Exercise requirements
Starting at the top of the entries, restate word for word each line up to and including the one with "Inverters (135, 2231)".

(Exercise inputs Opens)

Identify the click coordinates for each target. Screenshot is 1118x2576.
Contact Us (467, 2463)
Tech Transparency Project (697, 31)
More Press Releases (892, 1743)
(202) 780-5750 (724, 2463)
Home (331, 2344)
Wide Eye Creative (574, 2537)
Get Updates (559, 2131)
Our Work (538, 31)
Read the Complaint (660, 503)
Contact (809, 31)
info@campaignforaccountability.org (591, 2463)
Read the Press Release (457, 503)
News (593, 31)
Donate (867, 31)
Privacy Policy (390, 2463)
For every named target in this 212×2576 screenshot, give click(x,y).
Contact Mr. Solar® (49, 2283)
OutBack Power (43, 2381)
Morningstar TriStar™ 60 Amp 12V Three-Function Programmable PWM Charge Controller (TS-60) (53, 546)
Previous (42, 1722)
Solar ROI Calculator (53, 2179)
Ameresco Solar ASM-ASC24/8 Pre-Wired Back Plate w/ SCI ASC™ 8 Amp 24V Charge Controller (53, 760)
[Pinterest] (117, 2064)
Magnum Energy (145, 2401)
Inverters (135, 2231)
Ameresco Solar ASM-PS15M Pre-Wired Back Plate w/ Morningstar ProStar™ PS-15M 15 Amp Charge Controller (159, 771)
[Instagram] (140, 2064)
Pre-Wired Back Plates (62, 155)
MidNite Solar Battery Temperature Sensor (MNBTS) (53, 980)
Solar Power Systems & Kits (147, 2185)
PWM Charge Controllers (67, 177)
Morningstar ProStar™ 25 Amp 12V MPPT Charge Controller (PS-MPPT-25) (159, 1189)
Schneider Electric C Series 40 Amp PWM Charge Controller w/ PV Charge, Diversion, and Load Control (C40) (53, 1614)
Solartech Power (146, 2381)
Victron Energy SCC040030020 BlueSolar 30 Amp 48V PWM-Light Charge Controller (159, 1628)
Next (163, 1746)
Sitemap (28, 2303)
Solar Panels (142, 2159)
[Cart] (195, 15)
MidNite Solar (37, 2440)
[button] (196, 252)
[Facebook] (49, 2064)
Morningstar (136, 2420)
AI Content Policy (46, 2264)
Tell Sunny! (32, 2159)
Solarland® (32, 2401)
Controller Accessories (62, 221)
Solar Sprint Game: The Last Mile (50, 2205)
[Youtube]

(Exercise inputs Closes)

Exercise answer
Identify the click coordinates for each target. Screenshot is 1118x2576.
Contact Us (467, 2463)
Tech Transparency Project (697, 31)
More Press Releases (892, 1743)
(202) 780-5750 (724, 2463)
Home (331, 2344)
Wide Eye Creative (574, 2537)
Get Updates (559, 2131)
Our Work (538, 31)
Read the Complaint (660, 503)
Contact (809, 31)
info@campaignforaccountability.org (591, 2463)
Read the Press Release (457, 503)
News (593, 31)
Donate (867, 31)
Privacy Policy (390, 2463)
For every named target in this 212×2576 screenshot, give click(x,y).
Contact Mr. Solar® (49, 2283)
OutBack Power (43, 2381)
Morningstar TriStar™ 60 Amp 12V Three-Function Programmable PWM Charge Controller (TS-60) (53, 546)
Previous (42, 1722)
Solar ROI Calculator (53, 2179)
Ameresco Solar ASM-ASC24/8 Pre-Wired Back Plate w/ SCI ASC™ 8 Amp 24V Charge Controller (53, 760)
[Pinterest] (117, 2064)
Magnum Energy (145, 2401)
Inverters (135, 2231)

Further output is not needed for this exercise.